WORK REQUEST 1 -> Condense the paragraph of the post about Mary Donaldson that begins "It all started quite early on" into one or two sentences, keeping its main facts.
WORK REQUEST 2 -> According to the post about Mary Donaldson, where did Mary begin walking around with her nose up in the air?

PROVIDED PASSAGE ->
━━━━━━━━━━━━━━━━━━━━━━━━━━━━━━

Thursday, November 8, 2007

Mary the sour faced snob

It is difficult to understand how a middle-class nobody like Mary Donaldson who couldn’t establish a career and who dressed like a low-rent prostitute could possibly turn her nose up so much that it’s become a recognizable habit of hers.

“Where’s Princess Mary?”
“Oh, it’s the one with her nose up in the air.”
“Wasn’t she just some cheap tart who never did anything grand until she met the idiot?”
“Yeah, but now she’s all posh, ain’t she? Gotta pretend she was born in them Pradas she loves so much.”

So, as you, gentle reader, can see, Mary has also transformed the degree to which her nose aims out of her face, from 90 degrees to the floor to somewhere in the 130s or so.


It all started quite early on. Sure she had caught the imbecile prince, Mary began walking around with a sour face and her nose up in the air back in Australia. Here is the first photo of Mary in the Danish press, and sho’nuff, we got the nose turned up.

━━━━━━━━━━━━━━━━━━━━━━━━━━━━━━

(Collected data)
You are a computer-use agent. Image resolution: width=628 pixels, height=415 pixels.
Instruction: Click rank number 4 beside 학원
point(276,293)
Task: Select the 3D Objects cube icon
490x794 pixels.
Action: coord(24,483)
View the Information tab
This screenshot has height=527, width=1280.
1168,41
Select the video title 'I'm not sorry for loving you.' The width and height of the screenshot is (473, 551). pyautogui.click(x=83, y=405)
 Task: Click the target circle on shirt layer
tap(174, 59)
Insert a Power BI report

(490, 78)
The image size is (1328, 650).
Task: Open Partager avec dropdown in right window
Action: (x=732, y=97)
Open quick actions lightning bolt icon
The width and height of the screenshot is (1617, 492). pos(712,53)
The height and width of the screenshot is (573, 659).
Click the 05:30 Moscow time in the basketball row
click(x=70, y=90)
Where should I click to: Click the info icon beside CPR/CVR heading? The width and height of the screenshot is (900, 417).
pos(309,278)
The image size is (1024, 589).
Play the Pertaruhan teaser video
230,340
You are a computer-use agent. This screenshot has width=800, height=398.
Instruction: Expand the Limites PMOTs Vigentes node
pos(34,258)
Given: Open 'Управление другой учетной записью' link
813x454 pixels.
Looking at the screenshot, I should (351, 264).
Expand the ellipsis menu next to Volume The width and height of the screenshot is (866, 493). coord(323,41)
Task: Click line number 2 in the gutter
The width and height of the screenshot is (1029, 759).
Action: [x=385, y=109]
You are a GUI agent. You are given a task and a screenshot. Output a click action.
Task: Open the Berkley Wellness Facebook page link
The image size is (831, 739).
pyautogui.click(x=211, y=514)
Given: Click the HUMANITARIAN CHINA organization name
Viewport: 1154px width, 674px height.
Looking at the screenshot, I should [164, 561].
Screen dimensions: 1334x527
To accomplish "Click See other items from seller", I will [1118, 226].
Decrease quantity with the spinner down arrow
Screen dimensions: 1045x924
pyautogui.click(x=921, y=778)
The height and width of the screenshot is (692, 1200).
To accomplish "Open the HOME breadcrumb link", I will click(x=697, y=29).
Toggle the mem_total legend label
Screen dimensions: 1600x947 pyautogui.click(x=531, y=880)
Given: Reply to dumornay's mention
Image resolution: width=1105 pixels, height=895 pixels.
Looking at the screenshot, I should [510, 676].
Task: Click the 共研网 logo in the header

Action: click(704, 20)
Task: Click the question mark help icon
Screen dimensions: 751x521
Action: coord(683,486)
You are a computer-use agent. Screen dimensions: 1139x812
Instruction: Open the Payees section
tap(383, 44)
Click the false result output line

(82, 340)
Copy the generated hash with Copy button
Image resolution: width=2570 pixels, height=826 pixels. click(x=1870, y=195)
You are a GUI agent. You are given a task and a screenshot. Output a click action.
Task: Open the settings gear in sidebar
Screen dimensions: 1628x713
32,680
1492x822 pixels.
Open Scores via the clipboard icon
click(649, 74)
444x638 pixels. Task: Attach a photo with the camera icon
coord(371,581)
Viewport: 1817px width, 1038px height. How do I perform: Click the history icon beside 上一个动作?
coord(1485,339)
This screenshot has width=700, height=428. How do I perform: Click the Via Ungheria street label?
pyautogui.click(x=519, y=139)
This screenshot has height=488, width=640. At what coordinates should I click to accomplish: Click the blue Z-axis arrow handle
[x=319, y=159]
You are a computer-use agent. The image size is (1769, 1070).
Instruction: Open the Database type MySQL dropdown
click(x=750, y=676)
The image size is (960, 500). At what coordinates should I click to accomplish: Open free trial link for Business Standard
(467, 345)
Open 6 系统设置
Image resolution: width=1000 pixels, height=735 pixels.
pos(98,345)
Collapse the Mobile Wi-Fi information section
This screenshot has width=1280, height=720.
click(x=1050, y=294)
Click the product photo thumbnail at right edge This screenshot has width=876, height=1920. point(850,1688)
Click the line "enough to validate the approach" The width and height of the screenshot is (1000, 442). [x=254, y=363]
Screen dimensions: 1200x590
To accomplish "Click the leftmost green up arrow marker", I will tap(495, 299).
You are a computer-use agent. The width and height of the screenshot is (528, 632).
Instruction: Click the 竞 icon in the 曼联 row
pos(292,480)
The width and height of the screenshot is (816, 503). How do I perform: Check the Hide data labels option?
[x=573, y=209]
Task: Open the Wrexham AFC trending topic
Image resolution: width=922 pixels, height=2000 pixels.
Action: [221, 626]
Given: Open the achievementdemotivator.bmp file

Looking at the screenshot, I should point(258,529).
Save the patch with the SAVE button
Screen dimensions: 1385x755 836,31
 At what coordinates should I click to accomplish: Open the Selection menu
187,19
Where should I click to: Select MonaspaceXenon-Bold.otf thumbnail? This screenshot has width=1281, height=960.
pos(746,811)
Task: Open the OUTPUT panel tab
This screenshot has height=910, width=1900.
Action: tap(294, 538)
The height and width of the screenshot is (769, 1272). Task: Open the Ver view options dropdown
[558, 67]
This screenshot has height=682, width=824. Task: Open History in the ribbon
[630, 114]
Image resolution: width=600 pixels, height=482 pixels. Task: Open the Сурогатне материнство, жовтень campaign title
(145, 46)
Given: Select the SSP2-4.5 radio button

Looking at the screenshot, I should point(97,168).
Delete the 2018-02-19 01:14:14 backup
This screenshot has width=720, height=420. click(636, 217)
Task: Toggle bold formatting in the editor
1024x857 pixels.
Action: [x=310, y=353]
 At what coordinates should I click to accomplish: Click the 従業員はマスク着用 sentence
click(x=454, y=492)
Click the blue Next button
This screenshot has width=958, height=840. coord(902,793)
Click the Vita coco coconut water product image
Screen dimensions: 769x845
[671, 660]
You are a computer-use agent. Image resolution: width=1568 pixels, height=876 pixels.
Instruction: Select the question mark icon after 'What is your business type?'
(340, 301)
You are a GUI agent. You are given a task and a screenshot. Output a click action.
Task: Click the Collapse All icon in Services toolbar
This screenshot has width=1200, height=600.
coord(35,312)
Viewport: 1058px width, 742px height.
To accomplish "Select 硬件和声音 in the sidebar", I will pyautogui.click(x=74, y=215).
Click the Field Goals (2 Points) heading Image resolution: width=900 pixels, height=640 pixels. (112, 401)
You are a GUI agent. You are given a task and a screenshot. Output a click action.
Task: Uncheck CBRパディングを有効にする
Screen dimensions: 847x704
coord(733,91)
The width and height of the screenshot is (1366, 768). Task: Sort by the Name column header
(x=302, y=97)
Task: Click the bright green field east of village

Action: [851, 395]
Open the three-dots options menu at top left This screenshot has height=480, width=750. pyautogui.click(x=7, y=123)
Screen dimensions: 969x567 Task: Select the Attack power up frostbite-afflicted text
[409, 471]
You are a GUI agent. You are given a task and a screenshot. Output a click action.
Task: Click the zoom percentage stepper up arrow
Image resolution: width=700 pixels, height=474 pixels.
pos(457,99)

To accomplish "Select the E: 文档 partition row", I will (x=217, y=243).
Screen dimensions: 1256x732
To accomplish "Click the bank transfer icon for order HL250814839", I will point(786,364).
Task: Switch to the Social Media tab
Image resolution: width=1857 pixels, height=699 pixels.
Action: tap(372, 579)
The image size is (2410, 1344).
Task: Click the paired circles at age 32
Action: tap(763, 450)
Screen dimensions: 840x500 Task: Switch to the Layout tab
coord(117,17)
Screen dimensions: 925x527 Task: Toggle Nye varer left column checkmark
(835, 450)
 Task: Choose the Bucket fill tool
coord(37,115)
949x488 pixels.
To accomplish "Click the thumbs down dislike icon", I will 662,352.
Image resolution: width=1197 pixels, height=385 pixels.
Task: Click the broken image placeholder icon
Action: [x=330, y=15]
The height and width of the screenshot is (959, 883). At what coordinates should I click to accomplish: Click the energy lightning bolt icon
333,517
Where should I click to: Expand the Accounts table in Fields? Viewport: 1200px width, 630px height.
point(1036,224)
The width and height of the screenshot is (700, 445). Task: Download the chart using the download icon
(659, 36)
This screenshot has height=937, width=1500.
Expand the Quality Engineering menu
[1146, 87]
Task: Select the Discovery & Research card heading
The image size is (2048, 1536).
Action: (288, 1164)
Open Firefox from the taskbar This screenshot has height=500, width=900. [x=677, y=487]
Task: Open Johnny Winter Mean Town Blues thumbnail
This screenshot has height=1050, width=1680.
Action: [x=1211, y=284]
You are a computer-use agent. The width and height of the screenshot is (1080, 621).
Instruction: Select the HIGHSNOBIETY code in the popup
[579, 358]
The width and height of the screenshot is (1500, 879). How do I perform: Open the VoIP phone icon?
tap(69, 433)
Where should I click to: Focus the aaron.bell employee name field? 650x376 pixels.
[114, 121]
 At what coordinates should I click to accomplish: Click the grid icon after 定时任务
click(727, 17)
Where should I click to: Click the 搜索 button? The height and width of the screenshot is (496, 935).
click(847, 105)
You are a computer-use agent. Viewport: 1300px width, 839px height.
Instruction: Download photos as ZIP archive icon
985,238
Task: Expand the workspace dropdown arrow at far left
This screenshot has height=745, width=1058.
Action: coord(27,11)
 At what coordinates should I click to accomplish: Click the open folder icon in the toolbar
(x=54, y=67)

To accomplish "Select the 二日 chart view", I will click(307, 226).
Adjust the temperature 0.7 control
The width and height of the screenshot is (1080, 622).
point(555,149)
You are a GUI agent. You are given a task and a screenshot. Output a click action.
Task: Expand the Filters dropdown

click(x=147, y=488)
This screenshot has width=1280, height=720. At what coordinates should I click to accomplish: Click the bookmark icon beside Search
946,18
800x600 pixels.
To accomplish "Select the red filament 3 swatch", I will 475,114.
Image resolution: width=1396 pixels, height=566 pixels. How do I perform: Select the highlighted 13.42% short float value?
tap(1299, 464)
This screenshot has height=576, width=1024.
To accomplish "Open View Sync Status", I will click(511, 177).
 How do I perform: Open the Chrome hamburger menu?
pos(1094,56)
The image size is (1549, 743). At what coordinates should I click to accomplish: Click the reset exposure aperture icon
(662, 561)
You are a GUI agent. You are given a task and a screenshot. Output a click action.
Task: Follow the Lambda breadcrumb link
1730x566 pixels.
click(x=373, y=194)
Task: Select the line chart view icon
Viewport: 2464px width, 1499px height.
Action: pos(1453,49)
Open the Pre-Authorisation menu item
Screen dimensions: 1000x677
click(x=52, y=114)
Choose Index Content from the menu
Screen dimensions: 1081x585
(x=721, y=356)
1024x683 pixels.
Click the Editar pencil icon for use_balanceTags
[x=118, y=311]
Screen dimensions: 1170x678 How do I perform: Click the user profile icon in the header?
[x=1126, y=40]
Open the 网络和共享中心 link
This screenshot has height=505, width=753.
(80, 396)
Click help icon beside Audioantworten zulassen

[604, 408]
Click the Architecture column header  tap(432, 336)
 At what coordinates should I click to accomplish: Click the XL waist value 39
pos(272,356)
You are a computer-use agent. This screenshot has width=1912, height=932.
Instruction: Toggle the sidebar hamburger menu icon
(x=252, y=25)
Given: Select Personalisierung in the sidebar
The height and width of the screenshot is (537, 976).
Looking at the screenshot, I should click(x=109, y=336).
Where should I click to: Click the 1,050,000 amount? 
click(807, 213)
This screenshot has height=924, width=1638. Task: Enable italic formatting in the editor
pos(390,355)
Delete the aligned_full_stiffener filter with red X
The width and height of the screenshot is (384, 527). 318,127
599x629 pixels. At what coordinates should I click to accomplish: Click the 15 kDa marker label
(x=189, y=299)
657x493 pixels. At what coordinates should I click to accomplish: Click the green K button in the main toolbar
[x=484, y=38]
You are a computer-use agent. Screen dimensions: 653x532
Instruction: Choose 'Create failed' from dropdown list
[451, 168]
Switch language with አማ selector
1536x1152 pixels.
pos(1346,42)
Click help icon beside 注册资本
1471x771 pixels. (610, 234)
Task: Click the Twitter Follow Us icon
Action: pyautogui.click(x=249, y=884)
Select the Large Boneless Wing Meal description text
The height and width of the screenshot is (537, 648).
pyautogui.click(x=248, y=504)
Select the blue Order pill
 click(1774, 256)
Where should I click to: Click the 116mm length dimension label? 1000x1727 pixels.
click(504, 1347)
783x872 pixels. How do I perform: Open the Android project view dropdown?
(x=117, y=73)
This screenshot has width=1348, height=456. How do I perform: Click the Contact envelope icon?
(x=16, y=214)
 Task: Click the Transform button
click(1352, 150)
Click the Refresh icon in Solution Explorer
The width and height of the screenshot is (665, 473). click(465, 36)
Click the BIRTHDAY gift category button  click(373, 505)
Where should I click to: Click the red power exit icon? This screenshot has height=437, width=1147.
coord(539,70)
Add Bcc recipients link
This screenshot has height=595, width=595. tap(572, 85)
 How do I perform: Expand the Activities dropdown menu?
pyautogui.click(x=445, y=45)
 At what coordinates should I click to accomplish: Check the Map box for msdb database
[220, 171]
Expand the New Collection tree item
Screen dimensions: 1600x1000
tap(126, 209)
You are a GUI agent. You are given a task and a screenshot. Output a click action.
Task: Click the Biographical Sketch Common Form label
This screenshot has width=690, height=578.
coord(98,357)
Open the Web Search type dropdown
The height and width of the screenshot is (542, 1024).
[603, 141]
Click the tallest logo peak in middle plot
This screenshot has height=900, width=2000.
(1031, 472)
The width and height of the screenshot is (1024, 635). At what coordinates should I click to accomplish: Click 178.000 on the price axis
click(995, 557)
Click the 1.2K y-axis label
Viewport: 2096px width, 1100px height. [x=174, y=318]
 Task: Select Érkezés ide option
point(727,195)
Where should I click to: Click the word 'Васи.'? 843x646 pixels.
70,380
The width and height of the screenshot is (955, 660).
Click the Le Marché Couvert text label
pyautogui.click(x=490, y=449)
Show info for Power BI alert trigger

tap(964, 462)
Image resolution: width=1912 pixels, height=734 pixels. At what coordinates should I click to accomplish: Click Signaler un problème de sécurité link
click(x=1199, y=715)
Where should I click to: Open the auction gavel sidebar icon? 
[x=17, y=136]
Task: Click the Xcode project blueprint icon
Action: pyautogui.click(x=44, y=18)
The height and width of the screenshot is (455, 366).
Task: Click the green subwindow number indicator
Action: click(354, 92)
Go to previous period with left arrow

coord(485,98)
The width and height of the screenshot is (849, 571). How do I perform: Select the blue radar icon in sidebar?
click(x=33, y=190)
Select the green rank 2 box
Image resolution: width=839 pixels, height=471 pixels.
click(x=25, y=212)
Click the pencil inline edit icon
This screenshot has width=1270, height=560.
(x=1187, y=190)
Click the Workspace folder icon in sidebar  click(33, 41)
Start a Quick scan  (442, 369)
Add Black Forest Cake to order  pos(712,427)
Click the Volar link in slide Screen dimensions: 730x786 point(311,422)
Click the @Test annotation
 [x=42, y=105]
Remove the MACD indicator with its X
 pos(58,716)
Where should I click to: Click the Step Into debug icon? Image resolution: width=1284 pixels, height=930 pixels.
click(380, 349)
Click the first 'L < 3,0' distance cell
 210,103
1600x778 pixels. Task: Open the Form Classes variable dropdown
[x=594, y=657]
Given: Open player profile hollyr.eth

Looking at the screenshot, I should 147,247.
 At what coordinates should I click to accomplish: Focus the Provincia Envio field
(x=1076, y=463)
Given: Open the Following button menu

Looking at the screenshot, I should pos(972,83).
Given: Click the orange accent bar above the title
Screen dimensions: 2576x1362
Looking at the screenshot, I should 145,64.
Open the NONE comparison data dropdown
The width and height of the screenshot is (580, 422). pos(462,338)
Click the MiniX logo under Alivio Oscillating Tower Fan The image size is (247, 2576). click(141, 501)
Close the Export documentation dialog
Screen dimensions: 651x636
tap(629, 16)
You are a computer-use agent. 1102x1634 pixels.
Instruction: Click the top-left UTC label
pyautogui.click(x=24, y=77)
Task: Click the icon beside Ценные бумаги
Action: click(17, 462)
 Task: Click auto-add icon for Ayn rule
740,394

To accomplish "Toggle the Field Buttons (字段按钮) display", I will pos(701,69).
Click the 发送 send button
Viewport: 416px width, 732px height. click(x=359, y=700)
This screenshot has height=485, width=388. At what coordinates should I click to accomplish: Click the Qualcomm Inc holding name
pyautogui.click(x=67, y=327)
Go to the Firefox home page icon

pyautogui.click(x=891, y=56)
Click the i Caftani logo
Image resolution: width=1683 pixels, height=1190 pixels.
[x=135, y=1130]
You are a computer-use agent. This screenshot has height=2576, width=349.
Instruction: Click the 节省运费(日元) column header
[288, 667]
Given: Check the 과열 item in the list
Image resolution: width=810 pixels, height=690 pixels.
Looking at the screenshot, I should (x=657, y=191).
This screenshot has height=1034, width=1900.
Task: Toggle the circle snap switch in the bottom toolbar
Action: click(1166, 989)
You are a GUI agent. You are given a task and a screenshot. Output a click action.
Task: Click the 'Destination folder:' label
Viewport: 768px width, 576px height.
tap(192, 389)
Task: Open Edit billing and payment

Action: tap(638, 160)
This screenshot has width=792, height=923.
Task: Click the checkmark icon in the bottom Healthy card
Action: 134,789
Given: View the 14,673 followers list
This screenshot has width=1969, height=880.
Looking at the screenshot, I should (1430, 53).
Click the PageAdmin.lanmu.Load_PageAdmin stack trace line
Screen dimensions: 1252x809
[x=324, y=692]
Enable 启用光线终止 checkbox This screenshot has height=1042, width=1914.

━━━━━━━━━━━━━━━━━━━━━━━━━━━━━━

ANSWER 1 -> The post says the habit began early: once she had won the prince, Mary started going about with a sour face and her nose in the air while still in Australia. Her first photo in the Danish press already shows the nose turned up.

ANSWER 2 -> Back in Australia.